Pointing data for screenshots:
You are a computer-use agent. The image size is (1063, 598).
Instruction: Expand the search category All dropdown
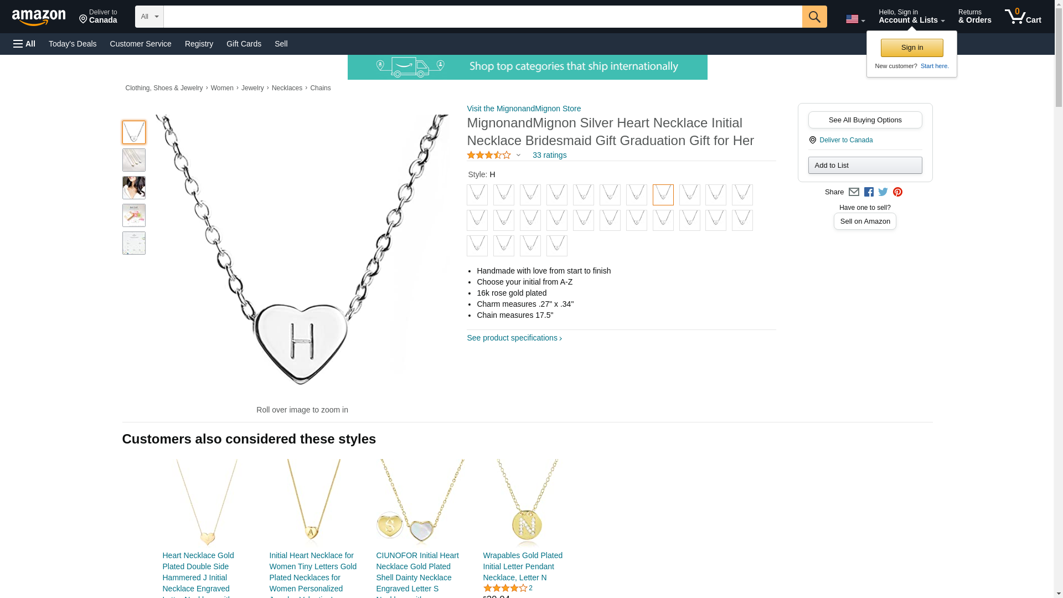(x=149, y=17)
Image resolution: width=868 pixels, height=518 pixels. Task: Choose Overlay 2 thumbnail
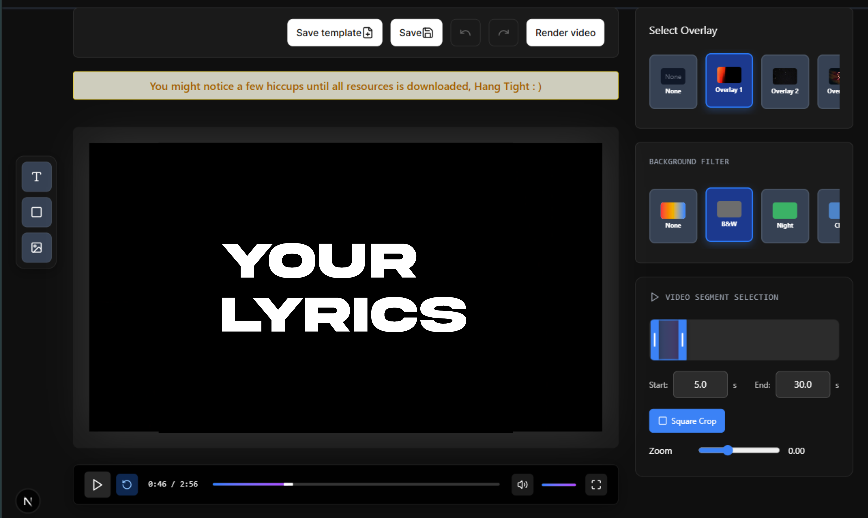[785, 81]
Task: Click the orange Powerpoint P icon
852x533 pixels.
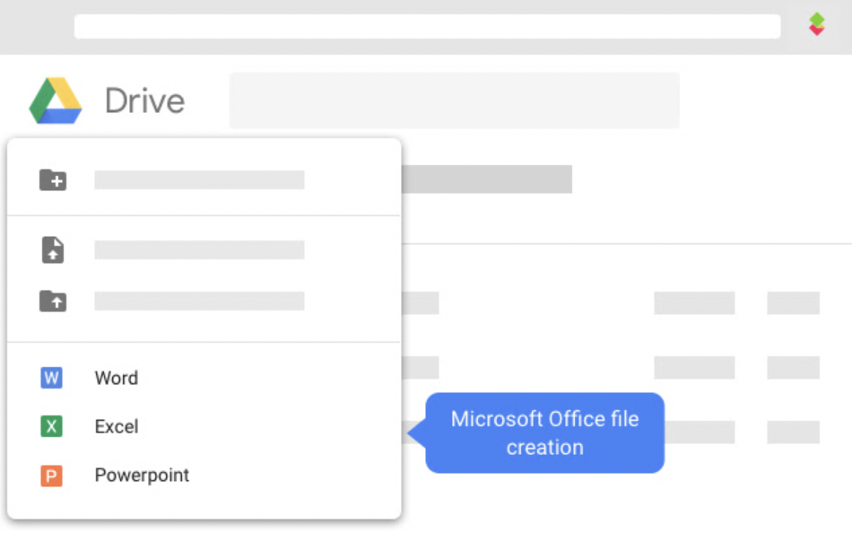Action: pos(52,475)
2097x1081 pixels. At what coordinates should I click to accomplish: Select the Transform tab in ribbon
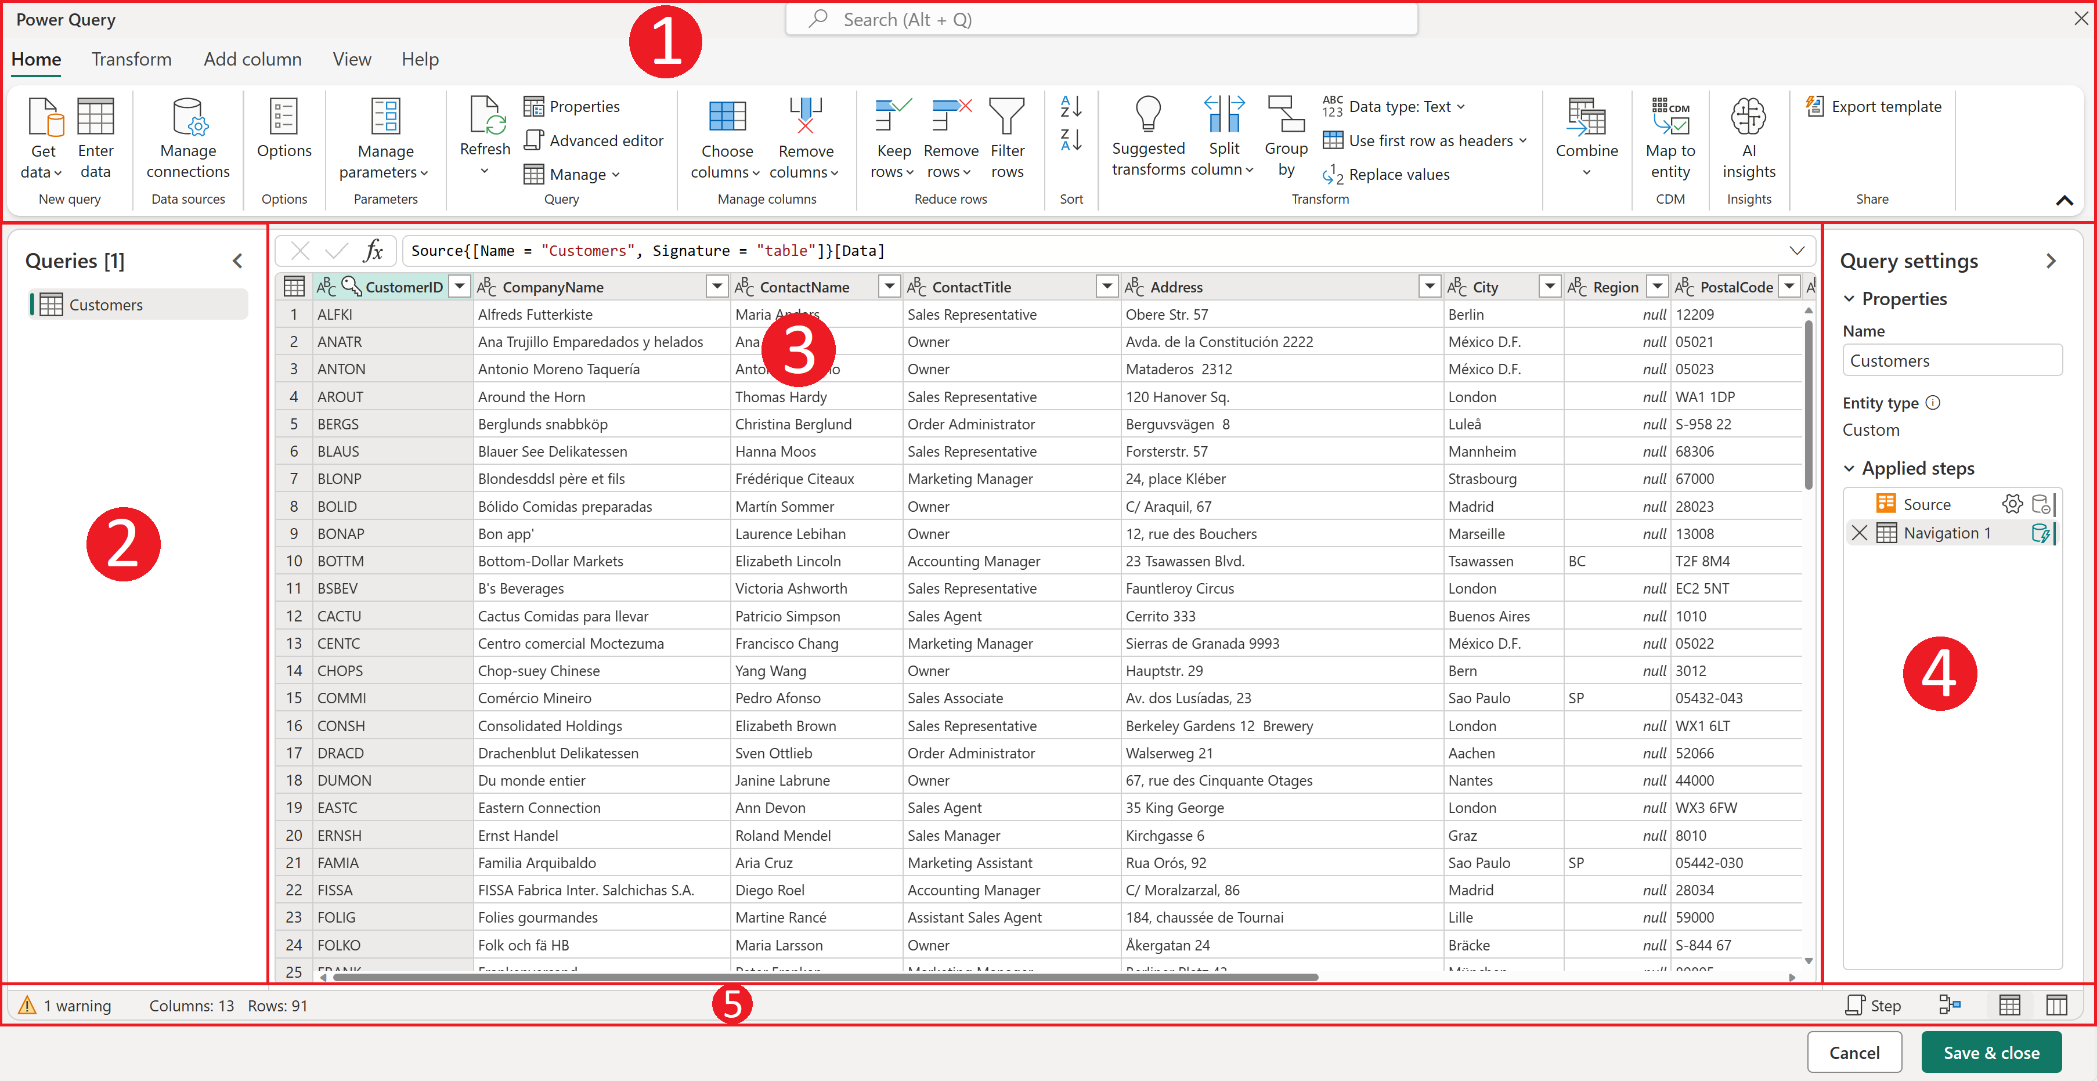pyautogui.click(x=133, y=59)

What is needed - Write out the data exactly, starting at the line that contains "Task: Click the orange Powerpoint P icon" and ending at the end of the data, with both ends included. Leave the pictures out of your answer.

Result of this task -
Task: Click the orange Powerpoint P icon
852x533 pixels.
Action: pos(52,475)
2097x1081 pixels. At what coordinates should I click to accomplish: Select the Transform tab in ribbon
pyautogui.click(x=133, y=59)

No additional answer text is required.